** DATA EXTRACT follows **
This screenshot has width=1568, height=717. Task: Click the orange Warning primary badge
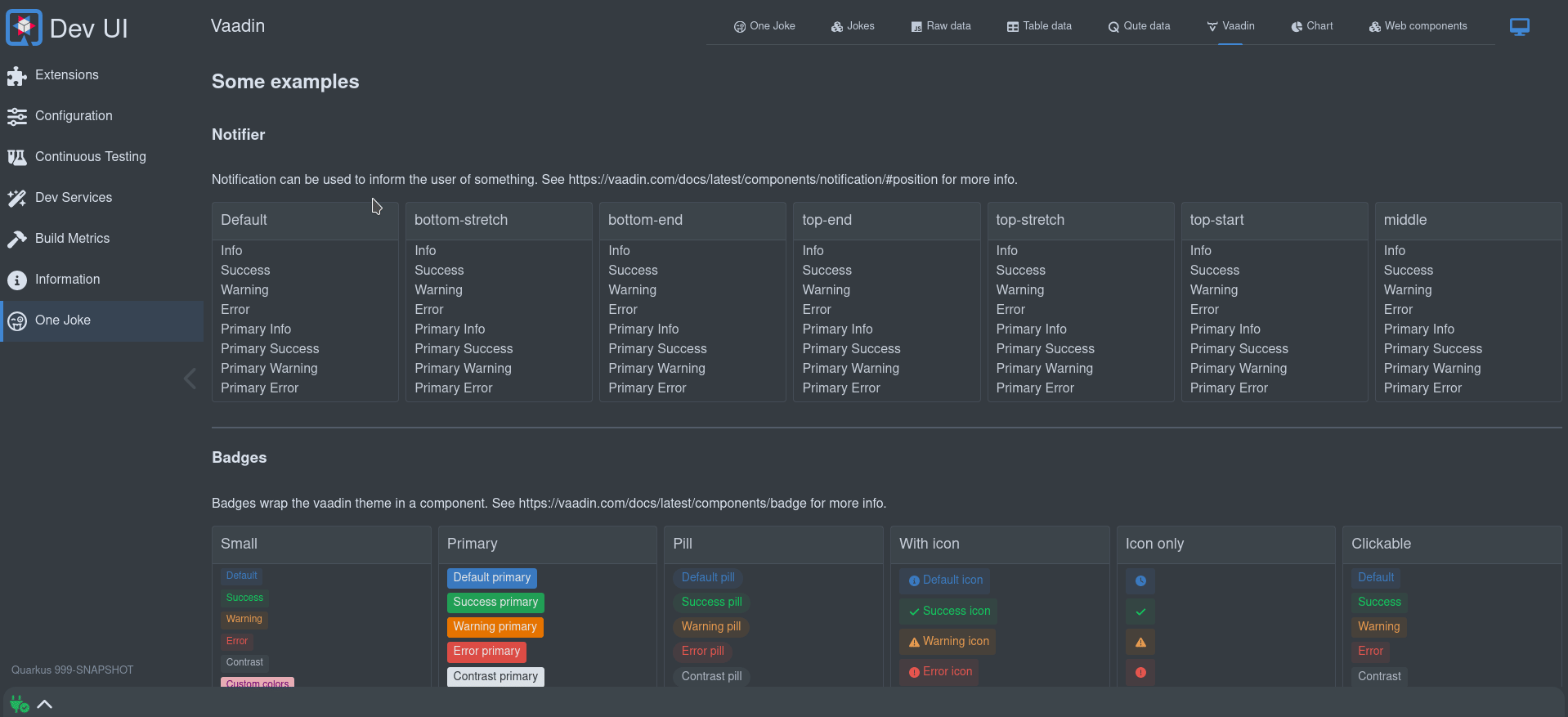pyautogui.click(x=495, y=627)
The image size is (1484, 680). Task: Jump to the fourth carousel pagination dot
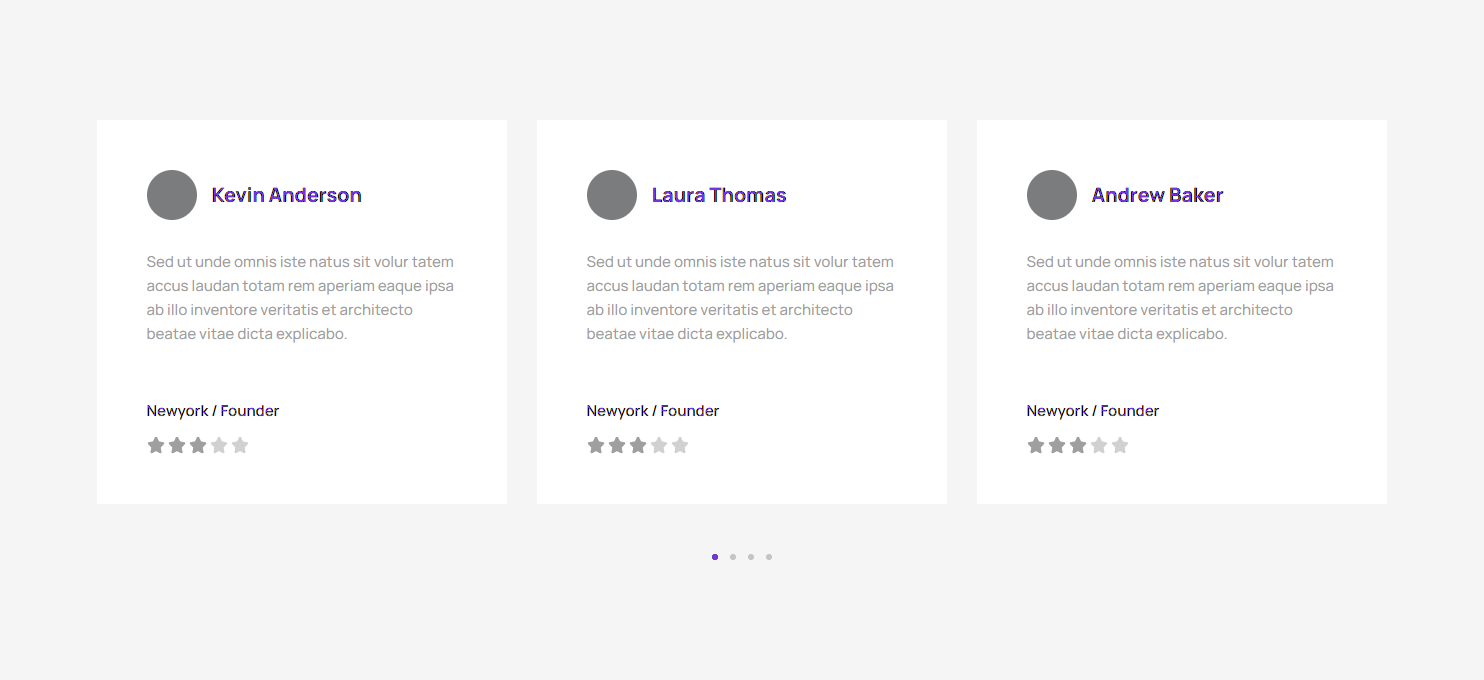pos(769,557)
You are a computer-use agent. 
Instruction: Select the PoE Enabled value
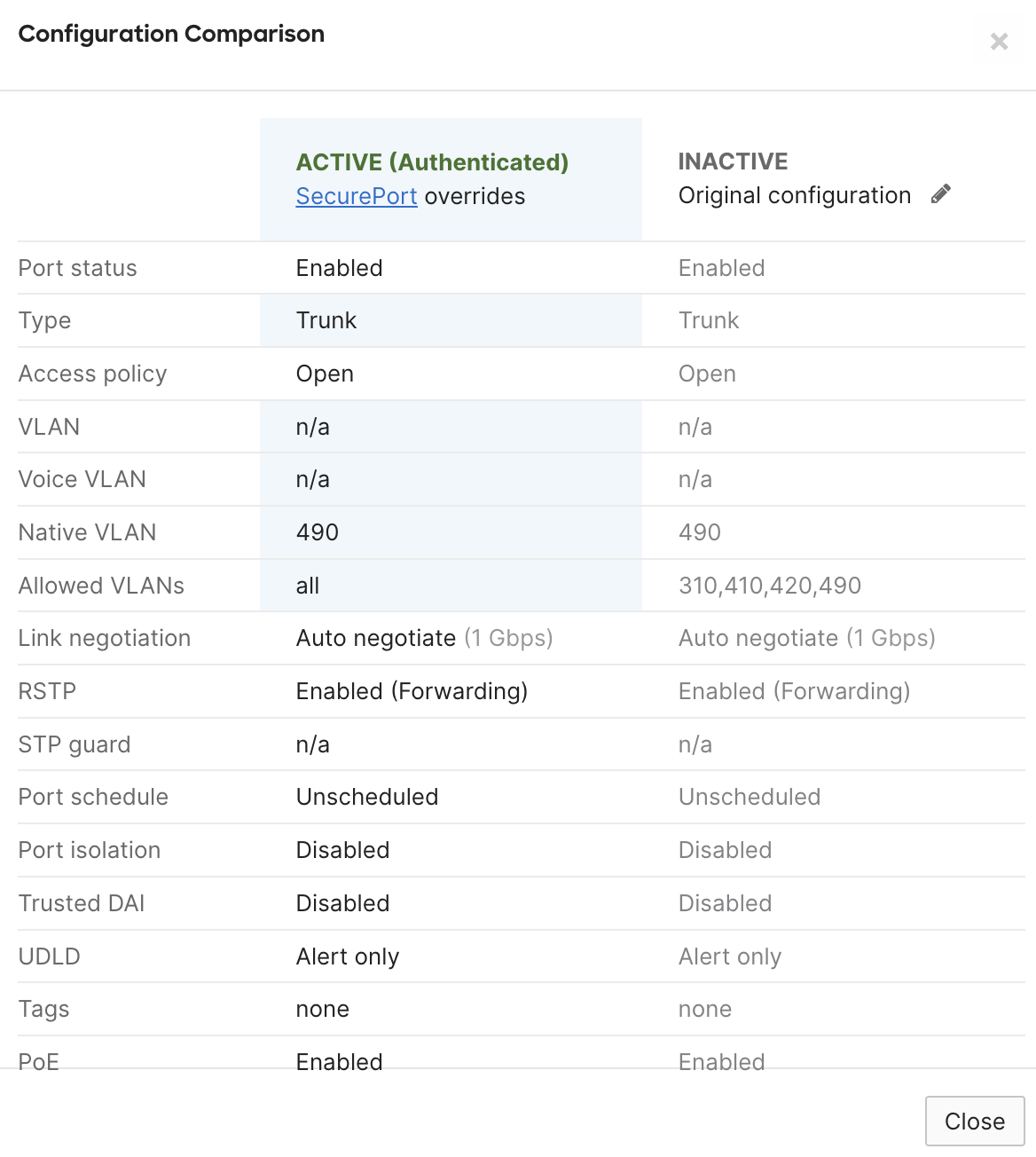339,1061
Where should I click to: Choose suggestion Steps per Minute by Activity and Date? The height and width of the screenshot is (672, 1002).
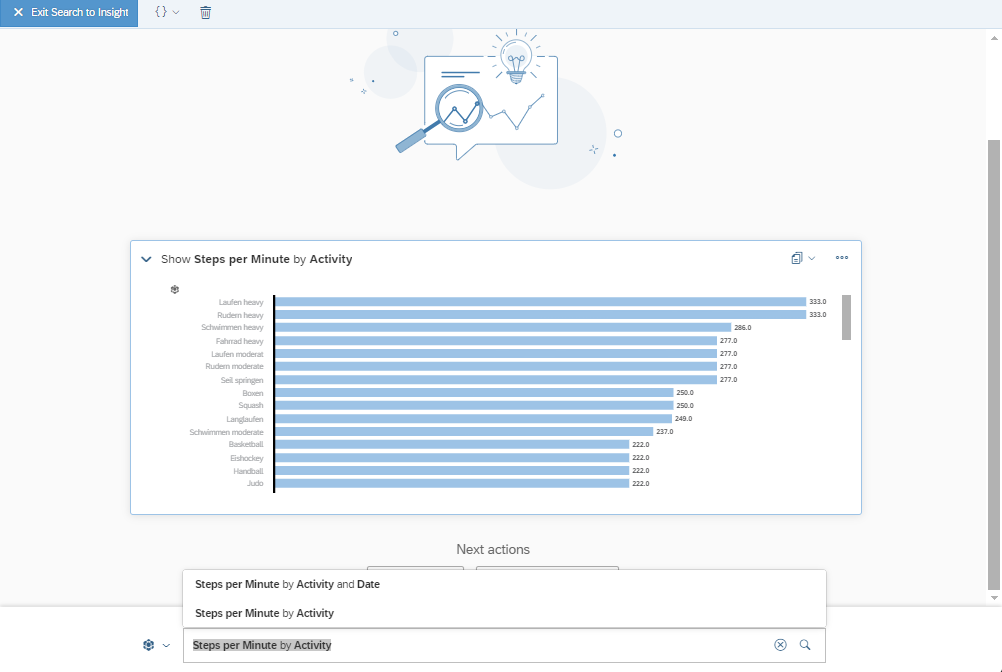(287, 584)
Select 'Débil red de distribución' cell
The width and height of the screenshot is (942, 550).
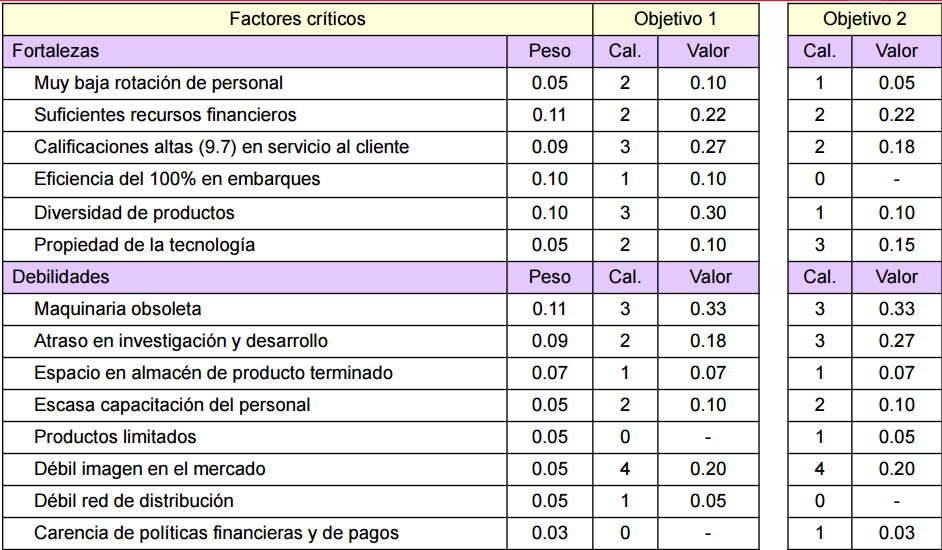[133, 501]

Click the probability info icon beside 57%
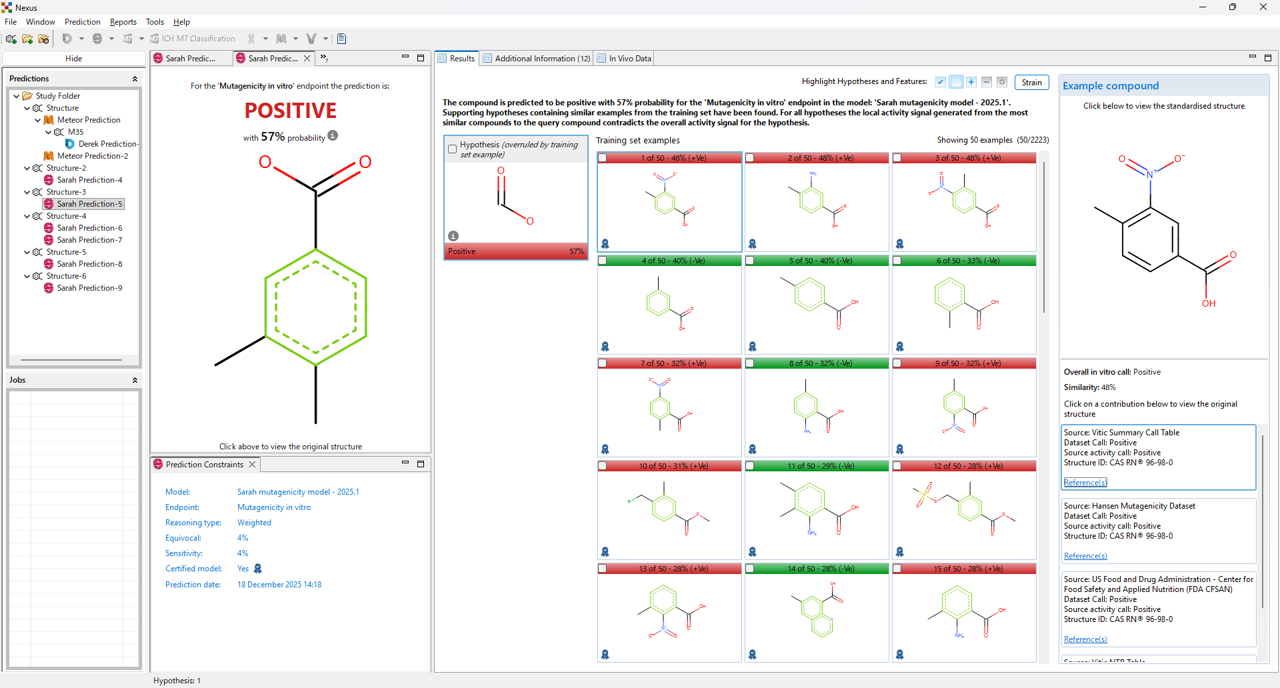333,136
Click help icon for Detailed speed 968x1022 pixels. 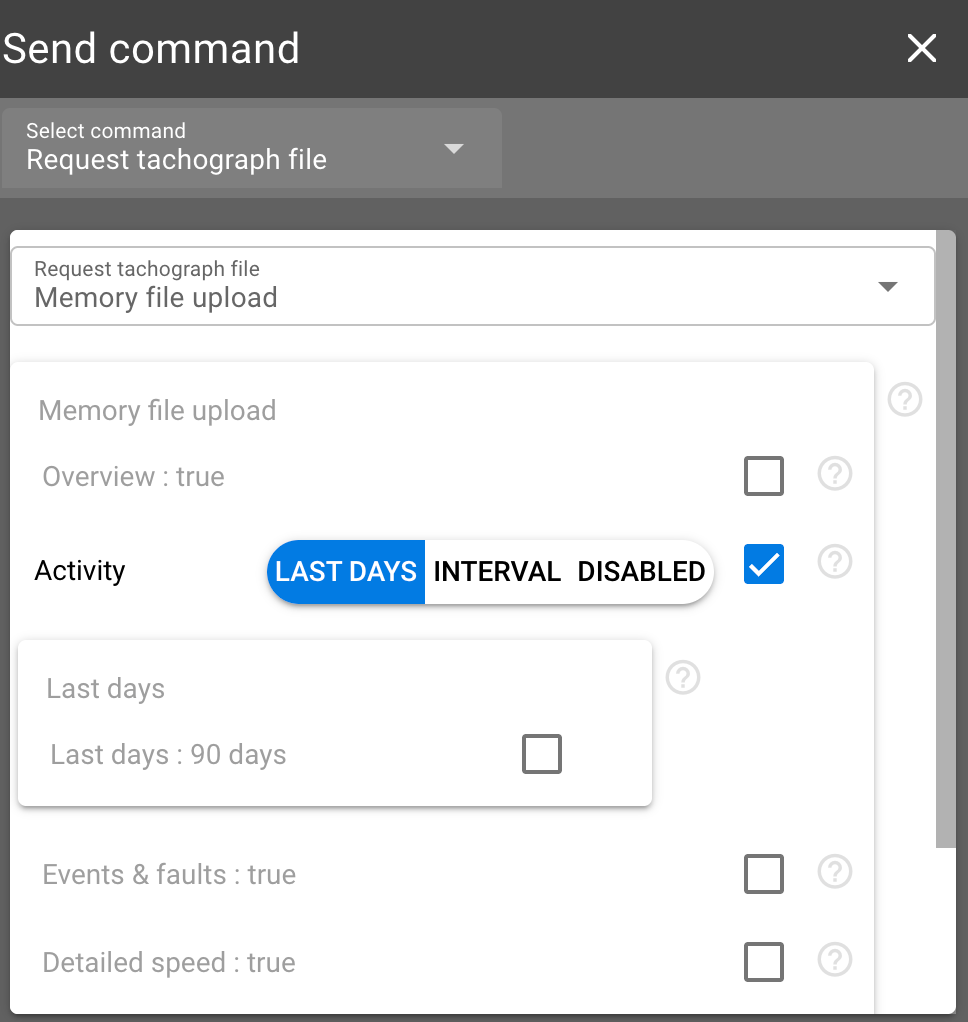tap(834, 961)
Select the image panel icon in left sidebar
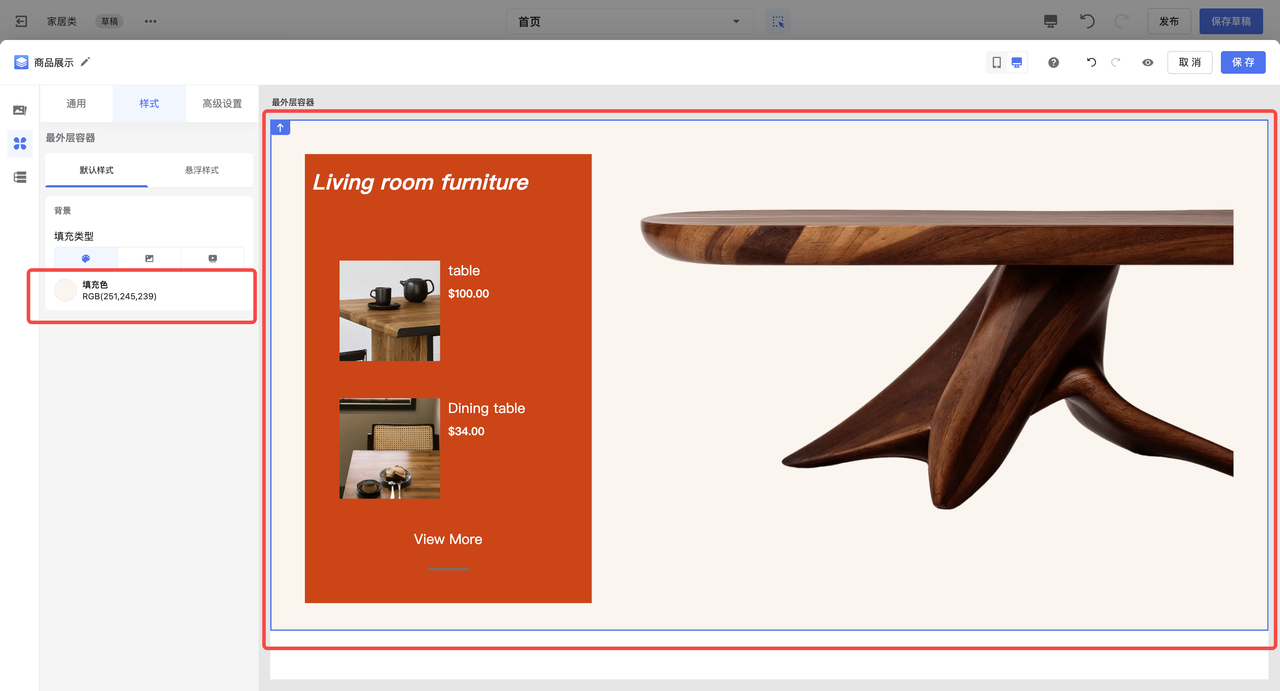 tap(20, 110)
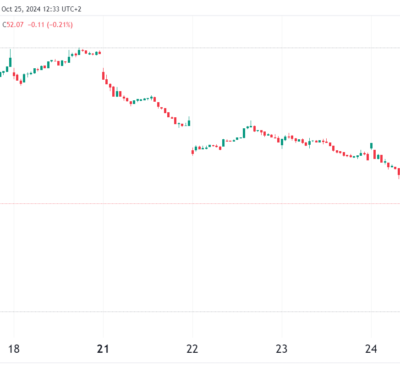Click the large green candle at 22 peak
400x383 pixels.
(244, 132)
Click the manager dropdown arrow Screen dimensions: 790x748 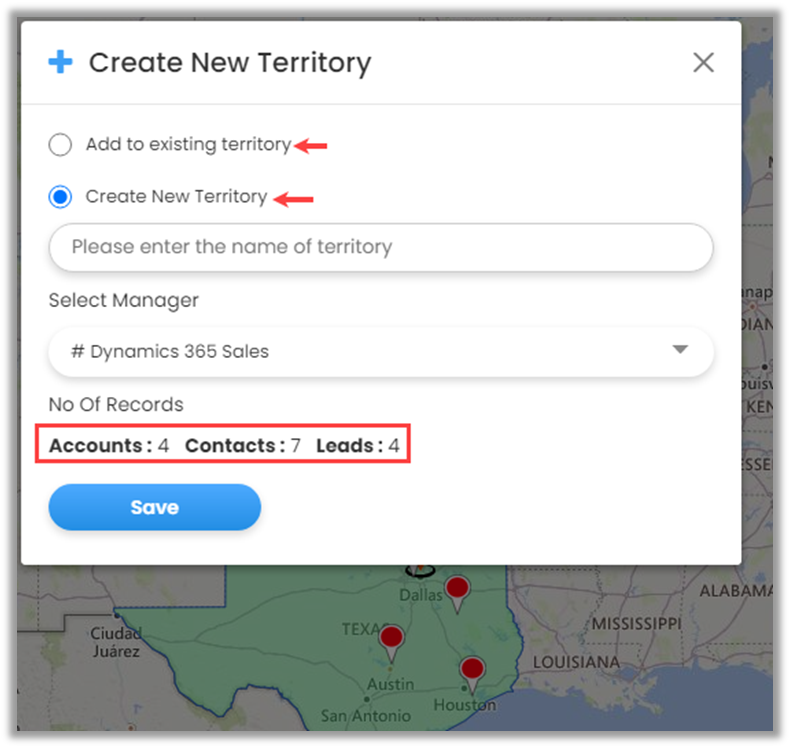680,351
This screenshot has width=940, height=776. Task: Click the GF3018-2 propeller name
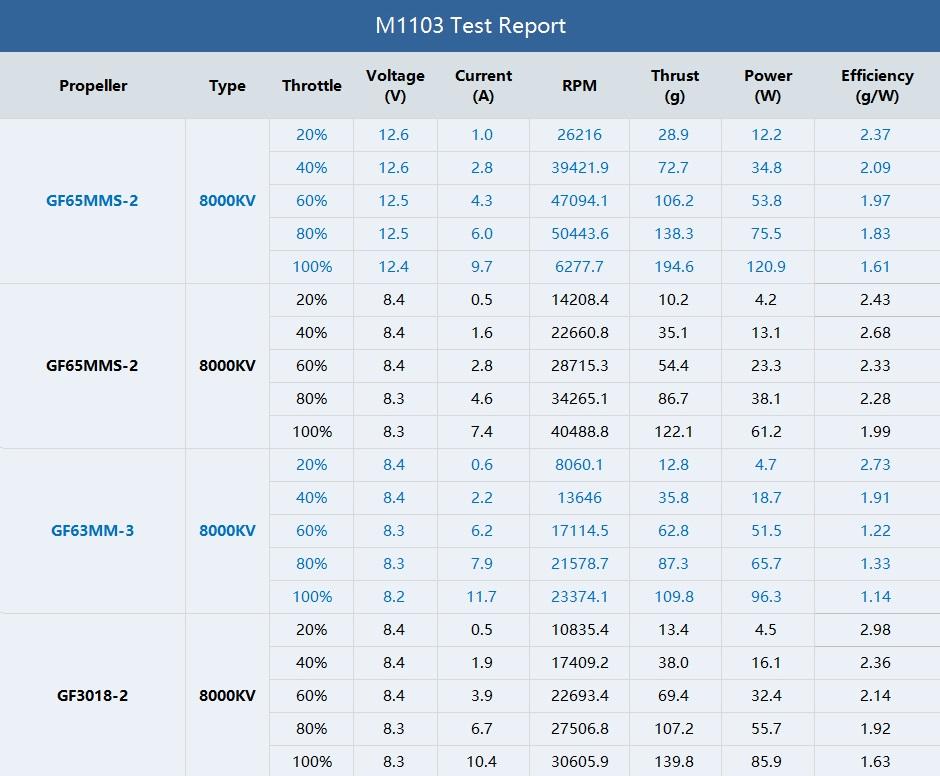coord(92,696)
** End of DATA EXTRACT **
*TASK REQUIREMENTS*
Exactly the lines from the top of the listing through the line holding "You are a computer-use agent." should be repeated, with pictures left out.

*RESPONSE TO THE TASK*
This screenshot has width=1568, height=717. Task: Click the orange Warning primary badge
pyautogui.click(x=495, y=627)
The image size is (1484, 680). Task: Jump to the fourth carousel pagination dot
pos(769,557)
You are a computer-use agent. 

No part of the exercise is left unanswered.